Duper l’opinion et plier les autorités aux intérêts des grands groupes industriels est un métier qui porte un nom : le lobbying, terme anglais signifiant "groupe de pression". Les lobbyistes utilisent des procédés pour nous vanter aussi bien les vertus du tabac ou du nucléaire que celles des OGM ou de la guerre. On peut définir le lobbying, dont l'ampleur ne cesse de croître, comme étant l’ "art des pratiques d’influence appliqué à la décision politique". Un art du secret recourant à des procédés inavouables et qui donne au mensonge une place sans précédent dans nos sociétés.
"Boissons fortes, blondes plantureuses et bakchichs généreux". C’était au temps du lobbying "à la papa", lorsque la fameuse stratégie des "trois B" était la référence absolue des lobbyistes américains pour "convaincre" leurs interlocuteurs. Aujourd’hui, le métier est devenu une véritable industrie lourde.
Véritables propagandistes de l’industrie, les agences de relations publiques vendent différents services, de la communication d’entreprise au conseil stratégique, en passant par le lobbying sous toutes ses formes. Né aux États-Unis au début du XXe siècle, le secteur des PR est aujourd’hui devenu une industrie florissante et mondialisée qui, en 2002, pesait plus de 5,4 milliards de dollars. De Nike à Monsanto, de MacDo à DHL, toutes les grandes multinationales y ont désormais recours.
Mensonge par omission, espionnage, neutralisation "proactive" d’opposants, "location" ou "achat" d’experts "neutres" pour défendre des intérêts particuliers, livraison de reportages clé sur porte aux médias, etc. : tous les moyens sont bons pour soigner l’image d’une entreprise – ou d’un État –, désamorcer la contestation ou obtenir de nouveaux marchés.
Un exemple récent illustre l'action du lobbying lors du dernier sommet de Copenhague sur les changements climatiques. Les sbires des lobbys du pétrole, des agro-carburants, du nucléaire et de bien d'autres industries ont finalement agi de façon efficace sur l'opinion de certains élus politiques et portent donc une lourde responsabilité dans le capotage de ce sommet.
Autre exemple classique aux Etats-Unis où cette pratique est routinière : un livre s’apprête à révéler que les aliments produits contiennent des substances cancérigènes.

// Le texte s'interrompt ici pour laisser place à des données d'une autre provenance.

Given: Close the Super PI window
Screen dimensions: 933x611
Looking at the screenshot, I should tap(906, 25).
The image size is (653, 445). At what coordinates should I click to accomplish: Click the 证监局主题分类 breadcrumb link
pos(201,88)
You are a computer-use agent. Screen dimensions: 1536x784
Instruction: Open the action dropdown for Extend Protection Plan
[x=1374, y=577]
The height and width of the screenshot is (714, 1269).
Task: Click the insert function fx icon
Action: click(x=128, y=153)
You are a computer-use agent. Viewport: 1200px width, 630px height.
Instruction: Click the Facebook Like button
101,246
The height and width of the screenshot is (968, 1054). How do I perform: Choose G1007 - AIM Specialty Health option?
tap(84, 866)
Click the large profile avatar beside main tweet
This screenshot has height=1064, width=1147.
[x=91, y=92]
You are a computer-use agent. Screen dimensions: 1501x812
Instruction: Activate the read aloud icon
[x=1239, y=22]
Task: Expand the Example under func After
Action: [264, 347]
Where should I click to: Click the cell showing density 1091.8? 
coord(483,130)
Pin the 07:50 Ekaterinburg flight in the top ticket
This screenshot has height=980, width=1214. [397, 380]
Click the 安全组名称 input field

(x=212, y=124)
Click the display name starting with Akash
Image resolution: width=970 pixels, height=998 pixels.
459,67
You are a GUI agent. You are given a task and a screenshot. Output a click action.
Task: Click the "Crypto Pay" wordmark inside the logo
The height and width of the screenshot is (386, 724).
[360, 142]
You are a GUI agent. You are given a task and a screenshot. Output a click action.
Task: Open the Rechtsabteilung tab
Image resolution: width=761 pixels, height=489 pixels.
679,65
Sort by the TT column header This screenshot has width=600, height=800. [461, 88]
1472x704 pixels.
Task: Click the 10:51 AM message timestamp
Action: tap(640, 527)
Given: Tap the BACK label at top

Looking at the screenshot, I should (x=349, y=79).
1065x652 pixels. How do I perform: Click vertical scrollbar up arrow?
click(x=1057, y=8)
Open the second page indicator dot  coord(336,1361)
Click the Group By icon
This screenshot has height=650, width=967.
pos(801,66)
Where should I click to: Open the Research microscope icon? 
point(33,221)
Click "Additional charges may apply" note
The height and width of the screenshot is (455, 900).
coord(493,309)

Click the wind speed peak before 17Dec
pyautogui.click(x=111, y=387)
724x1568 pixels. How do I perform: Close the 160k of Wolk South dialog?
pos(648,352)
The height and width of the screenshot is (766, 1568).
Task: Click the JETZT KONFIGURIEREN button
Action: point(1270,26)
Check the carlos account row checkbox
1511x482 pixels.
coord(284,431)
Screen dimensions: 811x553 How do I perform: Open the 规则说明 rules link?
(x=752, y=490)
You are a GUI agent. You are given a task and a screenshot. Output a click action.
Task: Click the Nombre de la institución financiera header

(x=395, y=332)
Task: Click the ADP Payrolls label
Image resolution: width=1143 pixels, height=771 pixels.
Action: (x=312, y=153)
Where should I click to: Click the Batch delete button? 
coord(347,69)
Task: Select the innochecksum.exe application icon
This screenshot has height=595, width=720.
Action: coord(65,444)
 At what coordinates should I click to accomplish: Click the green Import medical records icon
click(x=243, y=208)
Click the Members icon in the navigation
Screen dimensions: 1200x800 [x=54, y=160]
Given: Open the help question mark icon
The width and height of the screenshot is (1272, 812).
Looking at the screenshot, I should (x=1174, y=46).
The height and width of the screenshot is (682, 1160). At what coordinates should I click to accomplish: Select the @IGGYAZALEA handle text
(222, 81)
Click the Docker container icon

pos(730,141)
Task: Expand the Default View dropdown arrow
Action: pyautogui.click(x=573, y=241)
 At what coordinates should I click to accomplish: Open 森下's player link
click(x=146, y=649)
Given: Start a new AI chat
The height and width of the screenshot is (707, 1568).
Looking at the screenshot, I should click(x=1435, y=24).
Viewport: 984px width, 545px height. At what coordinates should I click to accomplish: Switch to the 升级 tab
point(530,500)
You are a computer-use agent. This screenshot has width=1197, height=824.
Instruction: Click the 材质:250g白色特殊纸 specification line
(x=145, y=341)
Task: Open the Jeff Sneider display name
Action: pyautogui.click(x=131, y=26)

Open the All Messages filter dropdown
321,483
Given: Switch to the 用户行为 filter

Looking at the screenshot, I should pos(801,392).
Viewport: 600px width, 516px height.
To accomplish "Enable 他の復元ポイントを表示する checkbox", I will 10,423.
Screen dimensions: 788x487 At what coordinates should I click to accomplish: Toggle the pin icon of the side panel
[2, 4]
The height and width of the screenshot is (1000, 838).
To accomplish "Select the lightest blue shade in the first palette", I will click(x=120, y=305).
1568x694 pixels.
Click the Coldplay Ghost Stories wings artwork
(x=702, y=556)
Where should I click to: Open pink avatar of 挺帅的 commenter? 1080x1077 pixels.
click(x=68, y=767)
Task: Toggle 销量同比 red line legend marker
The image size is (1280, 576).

Les industriels de l’agro-alimentaire en attrapent un coup de sang et contactent aussitôt un cabinet de "conseil stratégique en marketing alimentaire", lequel organise séance tenante le dénigrement de l’auteur. Il casse sa crédibilité professionnelle, envoie des courriers bien placés – jusqu’à la Maison-Blanche, fait pression pour que le scientifique qui a rédigé la préface retire sa signature, etc. Résultat : le bouquin n’intéresse personne, ni les journalistes ni les réseaux des libraires. Et le public ne sait pas que ce livre existe et encore moins que les aliments sont cancérigènes.
Trouver un nom sympathique pour des produits malsains leur donne bonne figure. Prenons le problème des boues d'épuration qui, on le sait, contiennent des substances toxiques. Elles sont fréquemment utilisées en épandage dans les champs agricoles pour s’en débarrasser à bon compte sans s’interroger sur la contamination des légumes qui vont y pousser. Dans certains pays, comme aux Etats-Unis, les lobbyistes ont susurré dans l'oreille complaisante des multinationales du traitement des eaux usées de compresser les boues récoltées pour leur donner la forme de petites galettes et de les renommer "nutrigalettes" car elles contiennent effectivement, en plus des dangereux métaux lourds, des résidus organiques qui ont des propriétés d’engrais.
L’objectif est clairement de permettre à ces multinationales de se débarrasser des boues encombrantes en réduisant les phénomènes de résistance dans la population. L'appellation boues d'épuration, trop honnête à leurs yeux, rappelant trop la véritable nature du produit, c'est-à-dire les pollutions dont l’eau a été débarrassée, est avantageusement remplacée par le nom nutrigalettes, coupant ainsi le lien entre l’origine et le produit final. Le nouveau nom permet donc de rassurer l’opinion, d’endormir la conscience du citoyen et sa faculté d’indignation face à un produit de cette nature répandu parmi les légumes qu’il va manger.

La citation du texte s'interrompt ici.